KafkaStreams有状态应用程序随机失败

时间:2018-11-22 15:41:18

标签: scala apache-kafka-streams stateful kafka-streams-scala

嗨,这是我几天以来偶然发现的一个问题,我自己找不到答案。

我正在使用scala流API v2.0.0。

我有两个传入流,它们分流到两个用于隔离的处理程序中,并且都使用一个公共StateStore声明了一个Transformer。

要快速浏览一下,它看起来像

def buildStream(builder: StreamsBuilder, config: Config) = {
    val store = Stores.keyValueStoreBuilder[String, AggregatedState](Stores.persistentKeyValueStore(config.storeName), ...)
    builder.addStateStore(store)

    val handlers = List(handler1, handler2)

    builder
      .stream(config.topic)
      .branch(handlers.map(_.accepts).toList: _*) // Dispatch events to the first handler accepting it
      .zip(handlers.toList)                       // (KStream[K, V], Handler)
      .map((h, stream) => h.handle(stream))       // process the event on the correct handler
      .reduce((s1, s2) => s1.merge(s2))           // merge them back as they return the same object
      .to(config.output)

    builder
}

我的每个处理程序看起来都一样:进行一个事件,执行一些操作,通过transform()方法来派生一个状态并发出一个聚合:

class Handler1(config: Config) {
    def accepts(key: String, value: Event): Boolean = ???  // Implementation not needed

    def handle(stream: KStream[String, Event]) = {
        stream
          .(join/map/filter)
          .transform(new Transformer1(config.storeName))
    }
}


class Handler2(config: Config) {
    def accepts(key: String, value: Event): Boolean = ???  // Implementation not needed

    def handle(stream: KStream[String, Event]) = {
        stream
          .(join/map/filter)
          .transform(new Transformer2(config.storeName))
    }
}

转换器使用具有以下逻辑的同一StateStore:对于新事件,检查其聚合是否存在,如果是,则对其进行更新+存储它+发出新的聚合,否则构建该聚合+存储它+发出。< / p>

class Transformer1(storeName: String) {
    private var store: KeyValueStore[String, AggregatedState] = _

    override def init(context: ProcessorContext): Unit = {
        store = context.getStateStore(storeName).asInstanceOf[KeyValueStore[K, AggregatedState]]
    }

    override def transform(key: String, value: Event): (String, AggregatedState) = {
        val existing: Option[AggregatedState] = Option(store.get(key))
        val agg = existing.map(_.updateWith(event)).getOrElse(new AggregatedState(event))
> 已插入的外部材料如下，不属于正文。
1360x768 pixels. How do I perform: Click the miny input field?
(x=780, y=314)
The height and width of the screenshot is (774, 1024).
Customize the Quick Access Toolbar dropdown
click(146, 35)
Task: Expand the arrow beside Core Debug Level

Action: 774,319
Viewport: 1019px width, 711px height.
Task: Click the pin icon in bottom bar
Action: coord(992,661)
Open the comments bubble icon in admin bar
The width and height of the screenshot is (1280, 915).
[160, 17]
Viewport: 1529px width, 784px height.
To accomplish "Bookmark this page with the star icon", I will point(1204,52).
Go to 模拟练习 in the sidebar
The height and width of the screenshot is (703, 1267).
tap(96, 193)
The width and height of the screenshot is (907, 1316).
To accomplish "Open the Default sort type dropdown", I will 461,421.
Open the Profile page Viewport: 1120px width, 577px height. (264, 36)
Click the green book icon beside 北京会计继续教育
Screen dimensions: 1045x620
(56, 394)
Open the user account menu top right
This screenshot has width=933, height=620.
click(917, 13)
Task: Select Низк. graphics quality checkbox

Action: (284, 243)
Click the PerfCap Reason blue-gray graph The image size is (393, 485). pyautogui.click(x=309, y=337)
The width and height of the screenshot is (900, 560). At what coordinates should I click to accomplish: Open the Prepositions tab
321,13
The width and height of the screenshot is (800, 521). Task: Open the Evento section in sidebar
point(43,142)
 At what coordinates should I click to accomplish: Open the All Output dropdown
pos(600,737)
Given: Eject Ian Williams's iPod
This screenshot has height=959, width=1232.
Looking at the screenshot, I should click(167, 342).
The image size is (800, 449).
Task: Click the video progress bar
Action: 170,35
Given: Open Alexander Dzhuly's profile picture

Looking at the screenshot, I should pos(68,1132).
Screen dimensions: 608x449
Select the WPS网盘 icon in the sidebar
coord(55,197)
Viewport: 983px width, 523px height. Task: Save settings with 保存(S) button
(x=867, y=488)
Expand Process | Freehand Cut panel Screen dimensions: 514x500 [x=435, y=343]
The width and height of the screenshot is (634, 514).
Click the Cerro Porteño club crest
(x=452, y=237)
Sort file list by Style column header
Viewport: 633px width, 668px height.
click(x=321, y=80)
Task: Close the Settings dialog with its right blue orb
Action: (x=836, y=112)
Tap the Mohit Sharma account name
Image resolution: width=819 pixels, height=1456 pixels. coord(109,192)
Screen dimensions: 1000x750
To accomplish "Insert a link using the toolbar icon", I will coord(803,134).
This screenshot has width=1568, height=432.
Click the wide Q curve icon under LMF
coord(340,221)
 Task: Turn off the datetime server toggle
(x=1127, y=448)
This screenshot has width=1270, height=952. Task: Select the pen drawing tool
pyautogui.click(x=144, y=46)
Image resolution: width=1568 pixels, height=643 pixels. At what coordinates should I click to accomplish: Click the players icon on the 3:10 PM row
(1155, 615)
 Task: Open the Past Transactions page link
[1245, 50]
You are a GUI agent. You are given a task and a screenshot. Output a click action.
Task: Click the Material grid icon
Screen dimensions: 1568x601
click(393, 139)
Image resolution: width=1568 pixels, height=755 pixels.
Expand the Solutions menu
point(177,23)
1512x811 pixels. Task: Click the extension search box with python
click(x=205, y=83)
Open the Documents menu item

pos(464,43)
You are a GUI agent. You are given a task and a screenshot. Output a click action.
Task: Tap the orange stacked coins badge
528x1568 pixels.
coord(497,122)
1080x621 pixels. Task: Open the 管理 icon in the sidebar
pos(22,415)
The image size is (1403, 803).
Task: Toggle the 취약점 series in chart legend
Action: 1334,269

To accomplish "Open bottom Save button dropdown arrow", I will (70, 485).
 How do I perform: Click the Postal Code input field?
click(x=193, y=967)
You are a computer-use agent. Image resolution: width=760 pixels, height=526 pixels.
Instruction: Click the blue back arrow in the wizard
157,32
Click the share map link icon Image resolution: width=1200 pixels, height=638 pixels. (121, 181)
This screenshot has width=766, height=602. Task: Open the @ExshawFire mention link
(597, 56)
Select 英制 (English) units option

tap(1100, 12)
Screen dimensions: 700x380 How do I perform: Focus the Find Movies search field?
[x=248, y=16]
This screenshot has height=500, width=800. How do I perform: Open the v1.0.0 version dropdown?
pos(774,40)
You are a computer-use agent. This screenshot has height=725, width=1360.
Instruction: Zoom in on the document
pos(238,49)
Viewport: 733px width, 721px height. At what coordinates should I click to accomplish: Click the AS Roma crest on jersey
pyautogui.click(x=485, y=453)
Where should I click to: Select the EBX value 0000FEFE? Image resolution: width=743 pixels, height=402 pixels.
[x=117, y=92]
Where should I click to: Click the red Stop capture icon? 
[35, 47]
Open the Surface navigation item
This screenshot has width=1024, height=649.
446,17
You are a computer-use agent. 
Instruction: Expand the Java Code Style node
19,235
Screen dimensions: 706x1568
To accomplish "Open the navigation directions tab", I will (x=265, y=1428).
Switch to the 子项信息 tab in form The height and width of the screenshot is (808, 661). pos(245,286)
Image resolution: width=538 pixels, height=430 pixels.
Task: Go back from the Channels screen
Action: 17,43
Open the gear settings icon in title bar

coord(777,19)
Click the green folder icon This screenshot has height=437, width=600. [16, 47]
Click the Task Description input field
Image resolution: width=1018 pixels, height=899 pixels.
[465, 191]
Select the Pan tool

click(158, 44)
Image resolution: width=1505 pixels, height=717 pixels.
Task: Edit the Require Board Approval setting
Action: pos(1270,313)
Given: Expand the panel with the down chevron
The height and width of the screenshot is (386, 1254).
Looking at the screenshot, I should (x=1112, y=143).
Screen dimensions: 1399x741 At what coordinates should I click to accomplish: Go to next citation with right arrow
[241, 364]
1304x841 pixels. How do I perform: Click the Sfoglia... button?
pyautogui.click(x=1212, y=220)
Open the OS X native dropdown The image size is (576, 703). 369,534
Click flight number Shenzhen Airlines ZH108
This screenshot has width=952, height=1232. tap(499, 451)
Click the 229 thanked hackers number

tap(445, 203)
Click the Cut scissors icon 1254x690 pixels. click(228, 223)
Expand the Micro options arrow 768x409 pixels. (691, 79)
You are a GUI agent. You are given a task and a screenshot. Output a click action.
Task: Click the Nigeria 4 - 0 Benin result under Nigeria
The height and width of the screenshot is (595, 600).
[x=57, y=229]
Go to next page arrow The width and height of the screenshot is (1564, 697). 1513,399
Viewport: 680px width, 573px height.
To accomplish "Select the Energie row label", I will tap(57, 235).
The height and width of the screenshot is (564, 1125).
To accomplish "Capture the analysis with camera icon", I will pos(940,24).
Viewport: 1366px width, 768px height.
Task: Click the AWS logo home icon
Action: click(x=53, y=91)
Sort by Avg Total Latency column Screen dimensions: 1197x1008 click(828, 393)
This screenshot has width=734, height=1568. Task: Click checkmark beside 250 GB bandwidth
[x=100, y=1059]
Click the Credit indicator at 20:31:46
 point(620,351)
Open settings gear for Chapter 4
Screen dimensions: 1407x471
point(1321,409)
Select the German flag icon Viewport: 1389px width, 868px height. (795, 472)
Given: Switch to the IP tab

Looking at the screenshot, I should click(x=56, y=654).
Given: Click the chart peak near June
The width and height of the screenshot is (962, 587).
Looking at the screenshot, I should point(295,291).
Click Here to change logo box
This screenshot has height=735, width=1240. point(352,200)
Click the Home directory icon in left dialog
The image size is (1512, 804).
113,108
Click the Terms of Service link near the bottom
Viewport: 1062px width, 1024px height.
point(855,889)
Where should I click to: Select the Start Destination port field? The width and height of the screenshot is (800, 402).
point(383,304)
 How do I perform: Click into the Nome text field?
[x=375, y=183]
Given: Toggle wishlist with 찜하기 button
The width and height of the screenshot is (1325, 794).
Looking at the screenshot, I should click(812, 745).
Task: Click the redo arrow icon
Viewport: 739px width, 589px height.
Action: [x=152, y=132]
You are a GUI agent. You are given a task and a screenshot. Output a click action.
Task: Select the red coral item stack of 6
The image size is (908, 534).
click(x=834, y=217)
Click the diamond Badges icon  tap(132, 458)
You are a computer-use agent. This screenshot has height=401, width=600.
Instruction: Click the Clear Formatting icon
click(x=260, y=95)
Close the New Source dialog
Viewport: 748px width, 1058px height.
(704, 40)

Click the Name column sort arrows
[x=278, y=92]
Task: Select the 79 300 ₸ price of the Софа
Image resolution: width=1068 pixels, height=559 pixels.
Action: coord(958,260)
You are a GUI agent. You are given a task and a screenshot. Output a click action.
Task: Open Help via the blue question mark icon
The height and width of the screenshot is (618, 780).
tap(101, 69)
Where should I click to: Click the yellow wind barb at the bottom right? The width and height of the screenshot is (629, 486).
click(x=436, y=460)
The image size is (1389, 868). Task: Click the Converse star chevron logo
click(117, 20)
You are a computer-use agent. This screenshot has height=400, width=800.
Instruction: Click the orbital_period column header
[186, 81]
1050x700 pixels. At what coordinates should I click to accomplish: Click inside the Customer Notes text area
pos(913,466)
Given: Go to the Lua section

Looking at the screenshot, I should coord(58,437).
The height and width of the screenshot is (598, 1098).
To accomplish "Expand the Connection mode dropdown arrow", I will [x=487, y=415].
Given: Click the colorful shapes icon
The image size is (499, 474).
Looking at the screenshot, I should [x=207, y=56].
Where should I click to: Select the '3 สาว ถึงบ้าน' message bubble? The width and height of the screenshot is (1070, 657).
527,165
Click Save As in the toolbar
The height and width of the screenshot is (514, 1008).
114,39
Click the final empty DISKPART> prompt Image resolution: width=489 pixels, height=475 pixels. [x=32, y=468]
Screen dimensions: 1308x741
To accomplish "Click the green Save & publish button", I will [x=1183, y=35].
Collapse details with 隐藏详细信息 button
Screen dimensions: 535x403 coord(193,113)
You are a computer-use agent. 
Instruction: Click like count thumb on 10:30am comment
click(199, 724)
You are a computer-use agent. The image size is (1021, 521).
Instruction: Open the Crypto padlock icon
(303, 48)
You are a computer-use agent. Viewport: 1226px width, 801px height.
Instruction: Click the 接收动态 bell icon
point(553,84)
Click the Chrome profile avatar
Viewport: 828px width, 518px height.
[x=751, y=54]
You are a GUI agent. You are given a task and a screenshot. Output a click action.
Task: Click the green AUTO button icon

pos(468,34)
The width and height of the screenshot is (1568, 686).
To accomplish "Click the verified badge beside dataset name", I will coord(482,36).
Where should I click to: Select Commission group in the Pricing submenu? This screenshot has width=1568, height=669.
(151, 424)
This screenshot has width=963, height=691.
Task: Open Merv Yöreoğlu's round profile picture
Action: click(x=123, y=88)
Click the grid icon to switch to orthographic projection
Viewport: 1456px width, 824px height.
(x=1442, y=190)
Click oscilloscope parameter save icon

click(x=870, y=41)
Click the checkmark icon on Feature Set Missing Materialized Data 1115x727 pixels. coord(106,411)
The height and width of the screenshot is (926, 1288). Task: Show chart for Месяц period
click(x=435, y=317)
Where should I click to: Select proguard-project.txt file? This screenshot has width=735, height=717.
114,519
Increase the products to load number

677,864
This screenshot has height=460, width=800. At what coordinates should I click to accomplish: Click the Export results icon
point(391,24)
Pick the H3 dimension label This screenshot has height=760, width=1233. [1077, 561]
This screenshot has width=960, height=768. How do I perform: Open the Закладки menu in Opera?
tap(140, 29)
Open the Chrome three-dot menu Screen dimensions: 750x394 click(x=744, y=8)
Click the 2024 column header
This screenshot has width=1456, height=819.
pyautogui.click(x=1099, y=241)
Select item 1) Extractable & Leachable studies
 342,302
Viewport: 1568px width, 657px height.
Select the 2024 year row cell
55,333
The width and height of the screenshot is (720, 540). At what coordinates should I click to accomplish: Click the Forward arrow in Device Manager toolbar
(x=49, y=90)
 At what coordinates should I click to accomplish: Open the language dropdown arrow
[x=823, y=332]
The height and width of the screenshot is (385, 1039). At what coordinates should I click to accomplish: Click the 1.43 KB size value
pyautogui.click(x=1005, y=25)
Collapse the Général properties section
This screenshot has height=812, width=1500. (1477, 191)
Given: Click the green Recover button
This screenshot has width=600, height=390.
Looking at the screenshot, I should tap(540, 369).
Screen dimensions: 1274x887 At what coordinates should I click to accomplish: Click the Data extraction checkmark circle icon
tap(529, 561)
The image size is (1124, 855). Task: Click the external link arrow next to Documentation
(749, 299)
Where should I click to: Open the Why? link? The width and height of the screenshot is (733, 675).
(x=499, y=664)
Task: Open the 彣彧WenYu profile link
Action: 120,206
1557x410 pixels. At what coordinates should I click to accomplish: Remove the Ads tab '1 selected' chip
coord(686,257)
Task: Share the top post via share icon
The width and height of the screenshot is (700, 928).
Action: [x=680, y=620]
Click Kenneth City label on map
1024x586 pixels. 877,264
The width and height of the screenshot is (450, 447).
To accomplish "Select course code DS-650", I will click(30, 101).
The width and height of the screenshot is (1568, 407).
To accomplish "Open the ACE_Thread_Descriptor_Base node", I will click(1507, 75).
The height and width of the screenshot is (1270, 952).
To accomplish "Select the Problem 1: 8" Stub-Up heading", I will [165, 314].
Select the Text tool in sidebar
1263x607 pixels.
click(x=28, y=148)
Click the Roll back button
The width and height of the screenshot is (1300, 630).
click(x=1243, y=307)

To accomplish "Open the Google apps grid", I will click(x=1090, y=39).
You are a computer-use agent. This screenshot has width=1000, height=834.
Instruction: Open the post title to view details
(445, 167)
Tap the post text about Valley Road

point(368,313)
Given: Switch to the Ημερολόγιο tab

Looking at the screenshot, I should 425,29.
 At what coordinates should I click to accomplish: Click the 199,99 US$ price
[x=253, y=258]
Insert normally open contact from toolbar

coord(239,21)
        store.put(key, agg)
        if(agg.isTerminal){
          store.delete(key)
        }
        if(isDuplicate(existing, agg)){
            null                              // Tombstone, we have a duplicate
        } else{
            (key, agg)                        // Emit the new aggregate
        }
    }

    override def close() = Unit
}


class Transformer2(storeName: String) {
    private var store: KeyValueStore[String, AggregatedState] = _

    override def init(context: ProcessorContext): Unit = {
        store = context.getStateStore(storeName).asInstanceOf[KeyValueStore[K, AggregatedState]]
    }

    override def transform(key: String, value: Event): (String, AggregatedState) = {
        val existing: Option[AggregatedState] = Option(store.get(key))
        val agg = existing.map(_.updateWith(event)).getOrElse(new AggregatedState(event))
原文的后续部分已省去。